# [Data excerpts]
------

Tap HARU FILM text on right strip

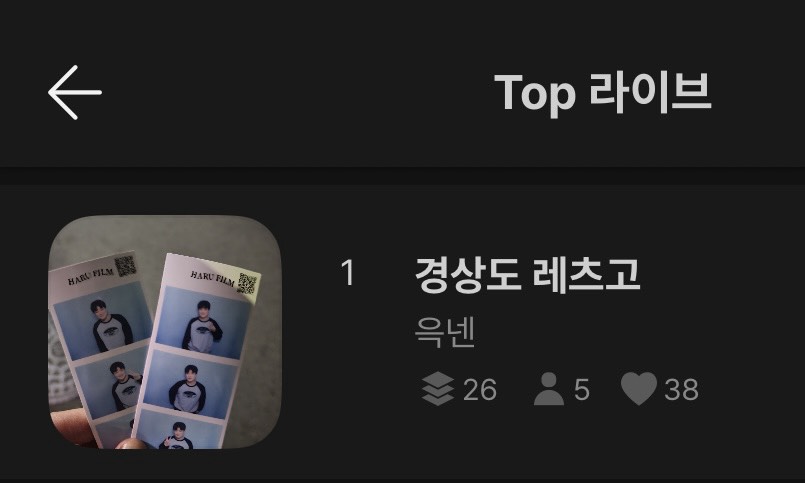(x=212, y=279)
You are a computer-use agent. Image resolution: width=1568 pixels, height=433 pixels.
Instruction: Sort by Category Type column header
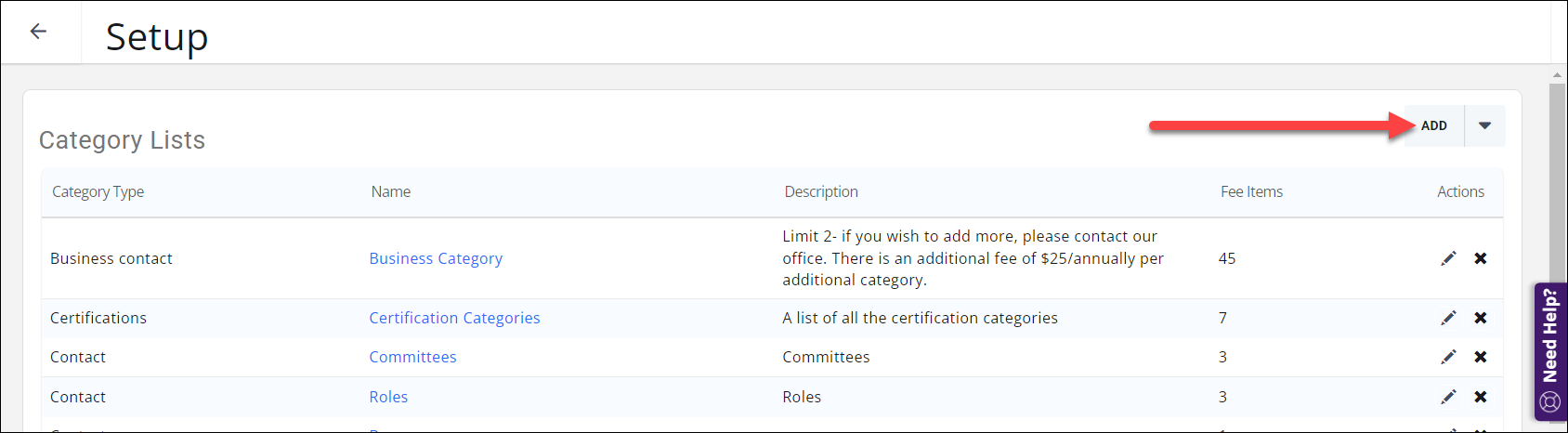[98, 191]
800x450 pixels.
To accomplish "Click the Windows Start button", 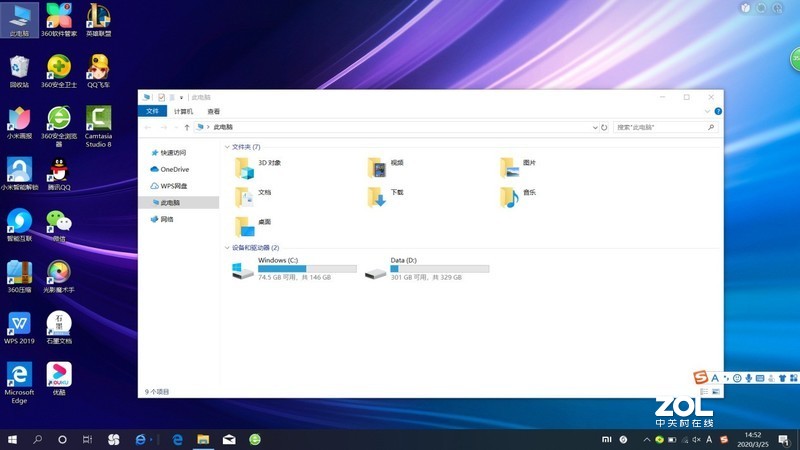I will 13,439.
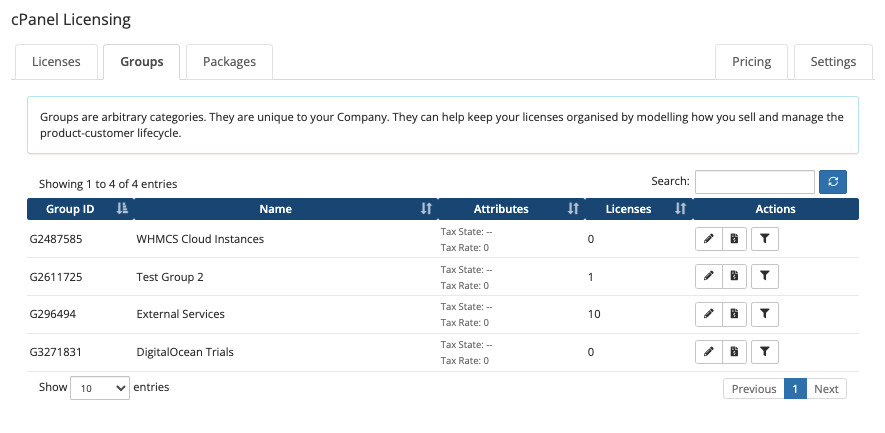
Task: Sort table by Attributes column
Action: click(x=511, y=209)
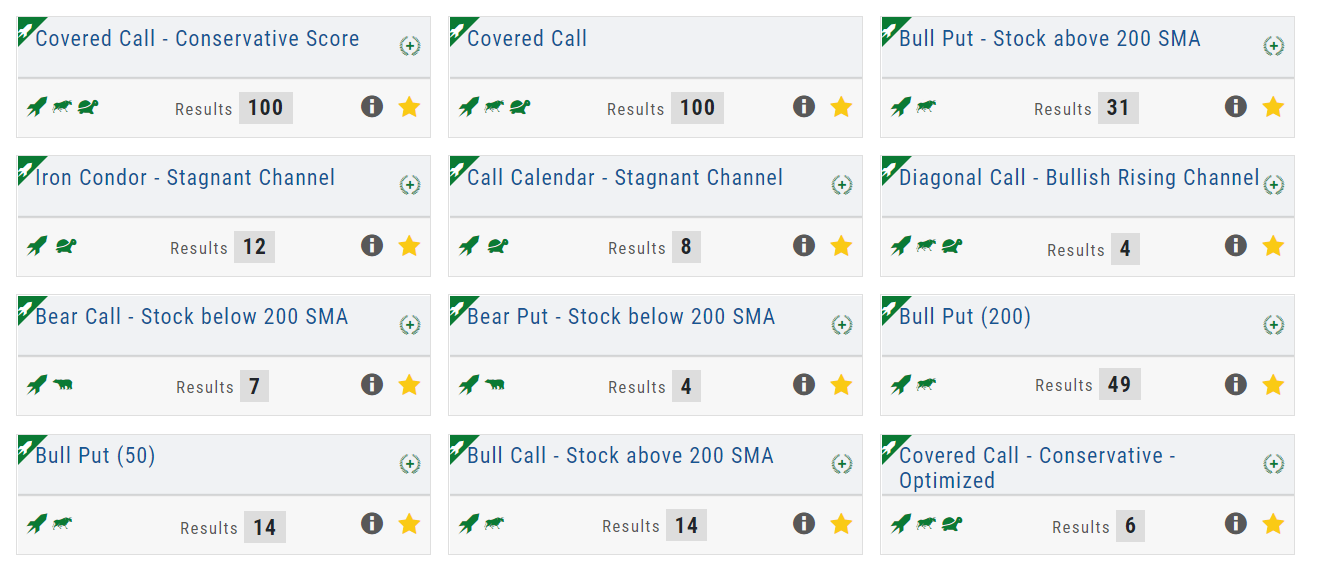Click laurel plus badge on Covered Call Conservative Score
Image resolution: width=1317 pixels, height=571 pixels.
tap(410, 46)
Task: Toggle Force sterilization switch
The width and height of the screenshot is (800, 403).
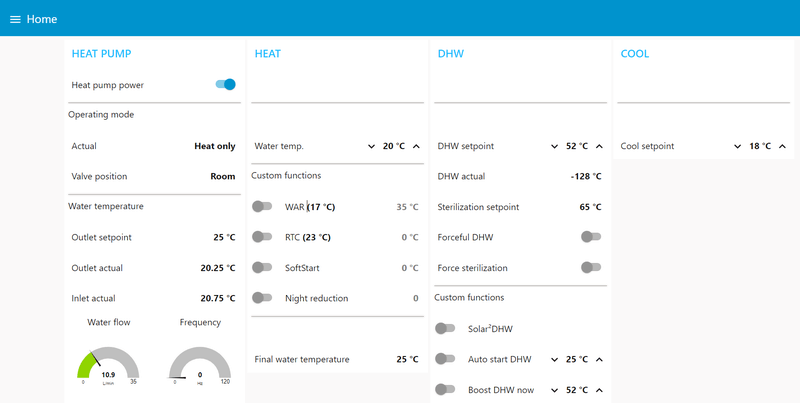Action: [x=591, y=268]
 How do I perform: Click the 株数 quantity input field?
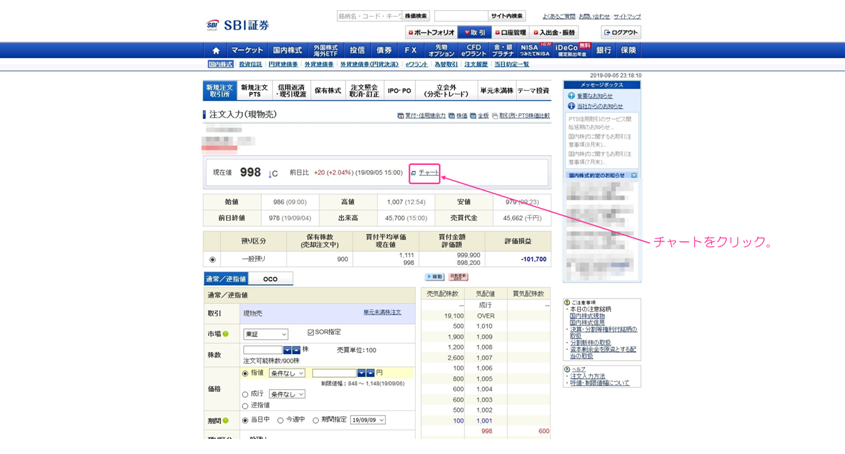coord(262,351)
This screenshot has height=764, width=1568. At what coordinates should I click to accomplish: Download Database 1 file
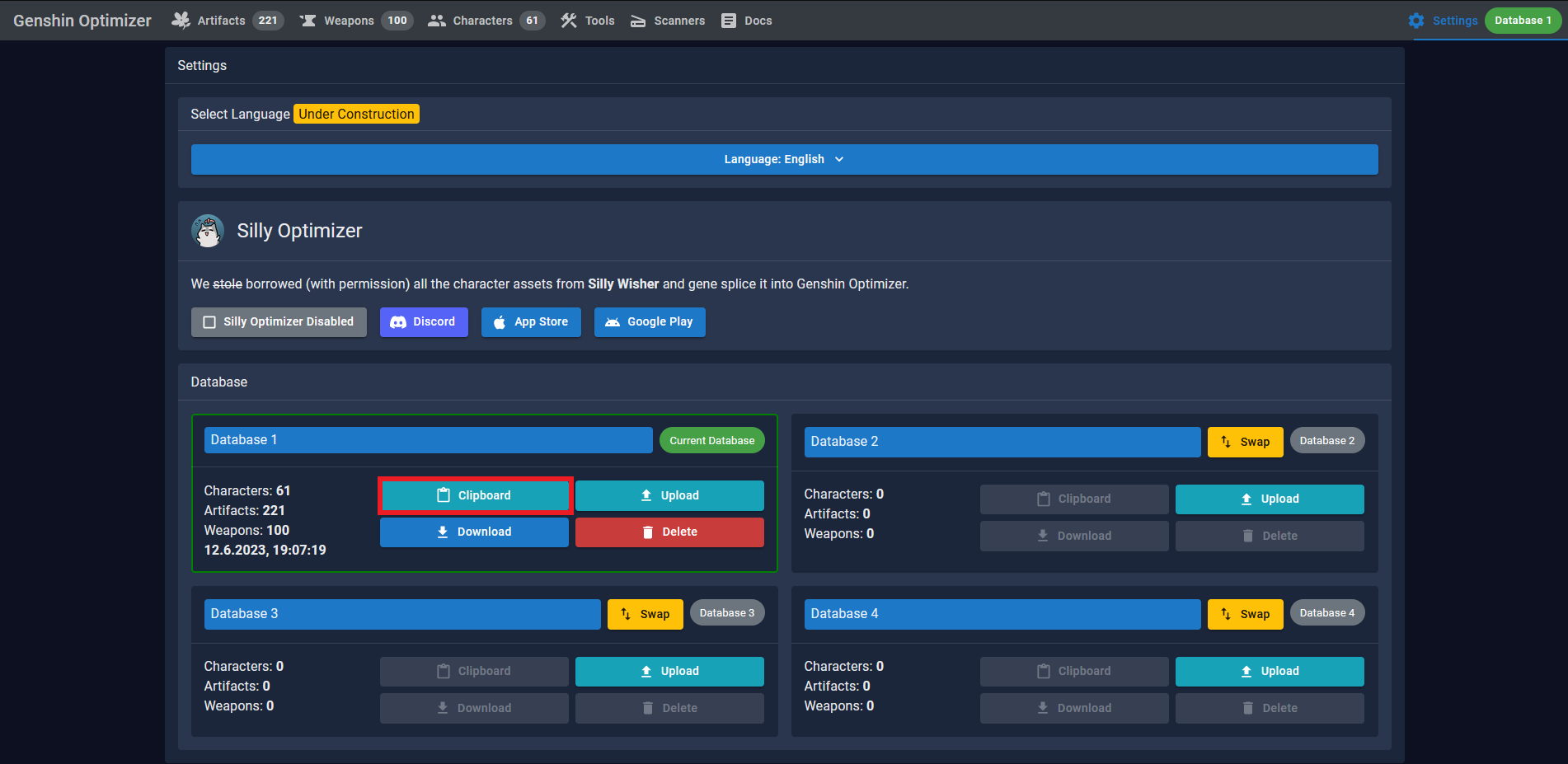coord(474,532)
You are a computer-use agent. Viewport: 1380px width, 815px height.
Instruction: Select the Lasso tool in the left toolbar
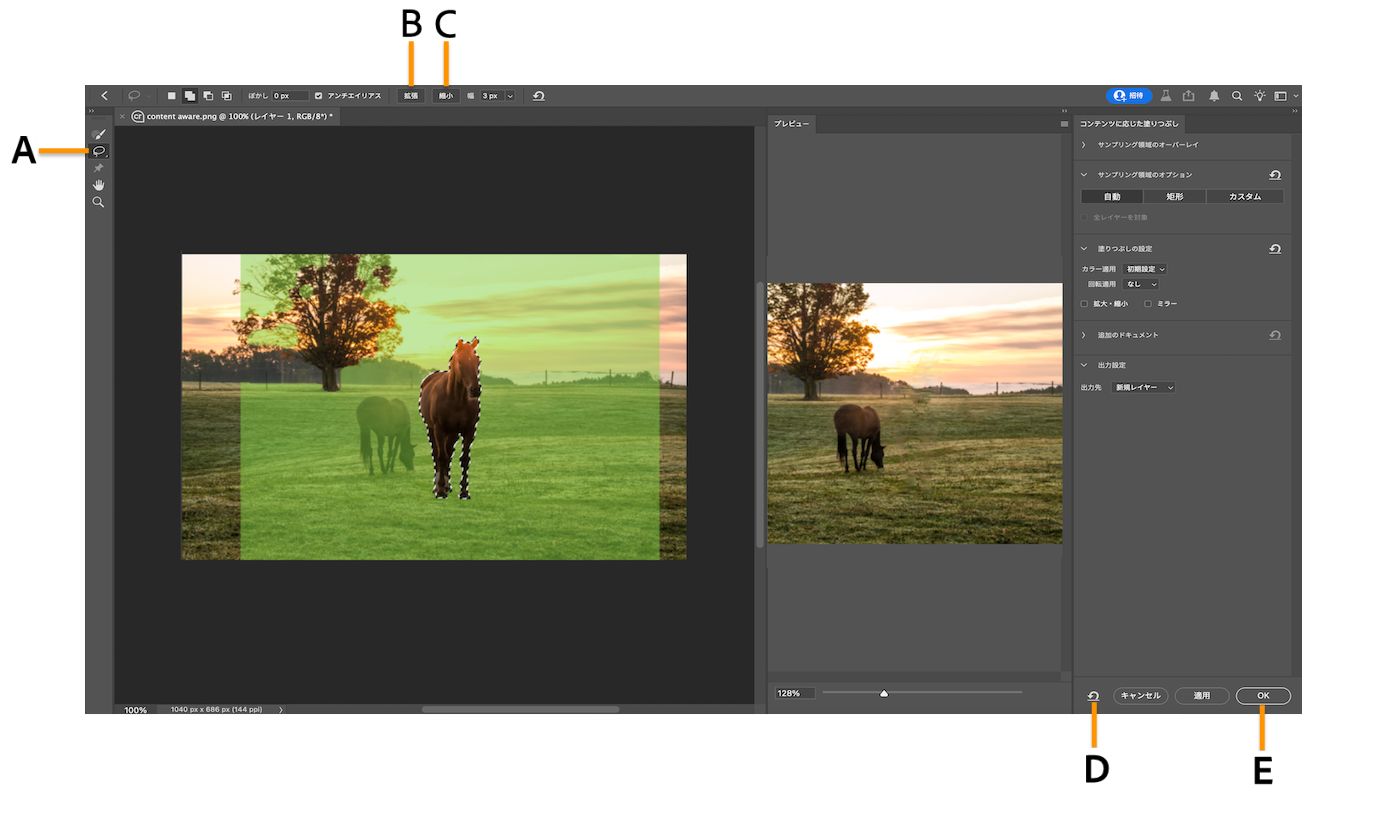coord(99,151)
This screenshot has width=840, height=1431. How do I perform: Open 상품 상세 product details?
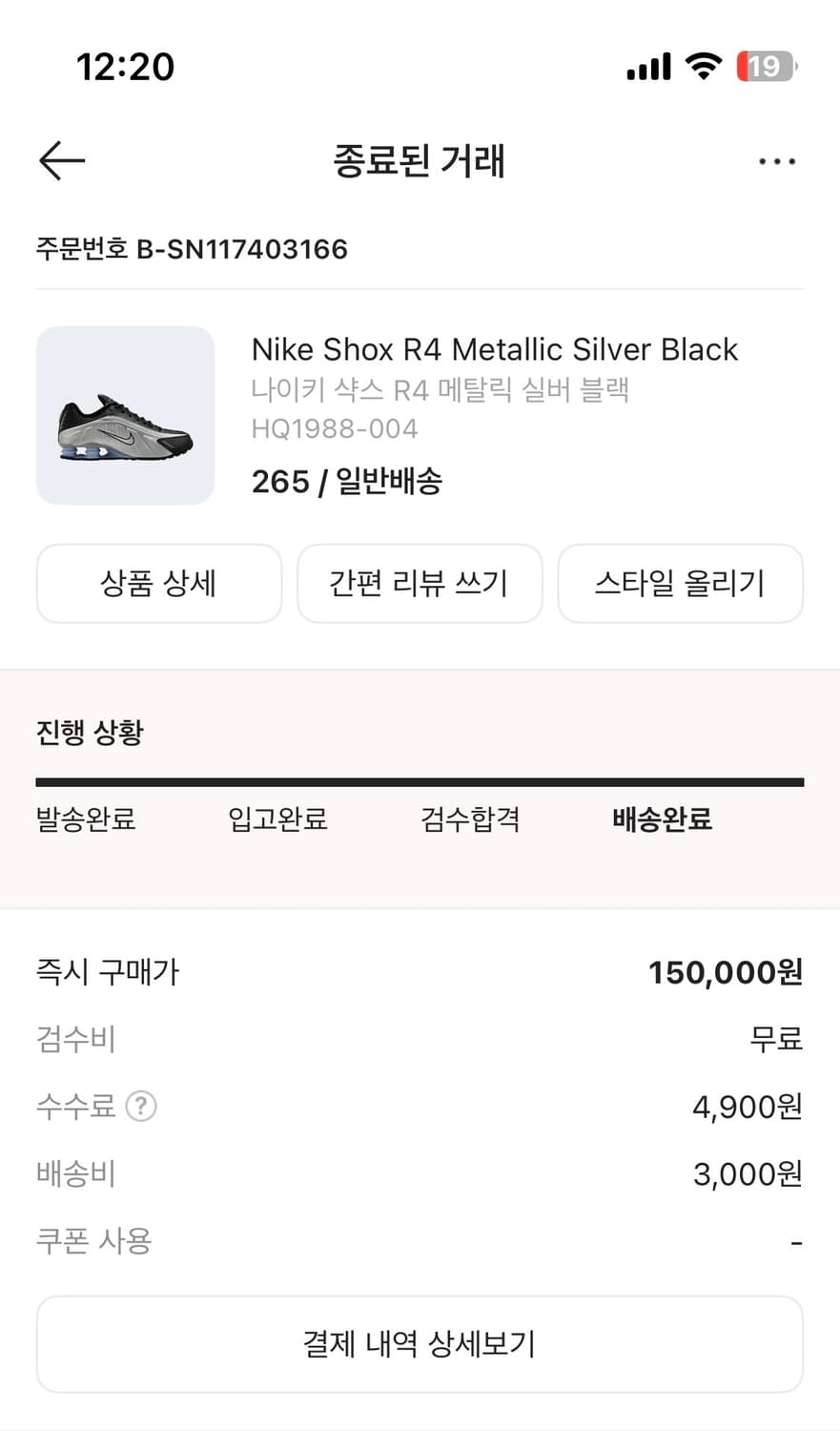point(159,583)
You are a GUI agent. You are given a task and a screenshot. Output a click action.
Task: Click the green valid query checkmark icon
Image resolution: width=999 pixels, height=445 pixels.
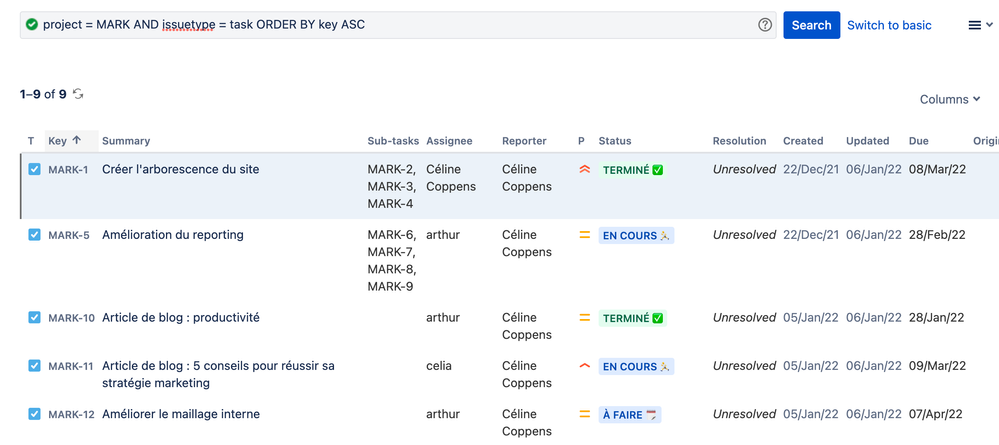(32, 25)
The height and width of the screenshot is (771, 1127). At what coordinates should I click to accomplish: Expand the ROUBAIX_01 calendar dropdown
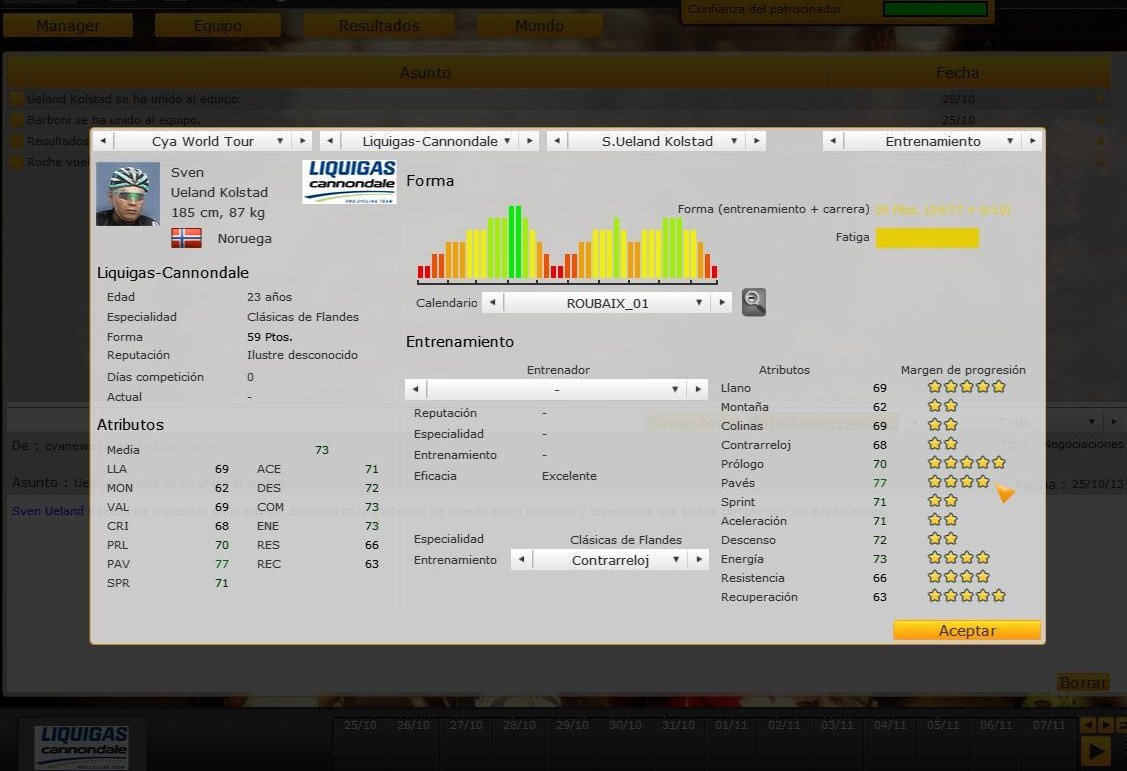coord(607,302)
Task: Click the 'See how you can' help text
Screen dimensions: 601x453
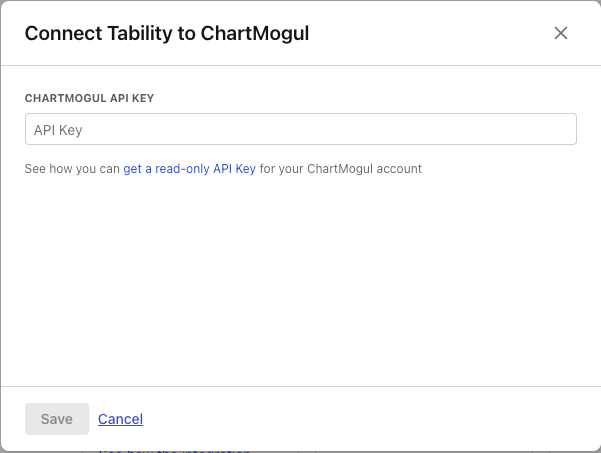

------

# [About this exercise]
Please return each line of the listing above that contains "computer".

# [Written response]
You are a computer-use agent. Image resolution: width=1568 pixels, height=433 pixels.
You are a computer-use agent. Viewport: 1380px width, 815px height.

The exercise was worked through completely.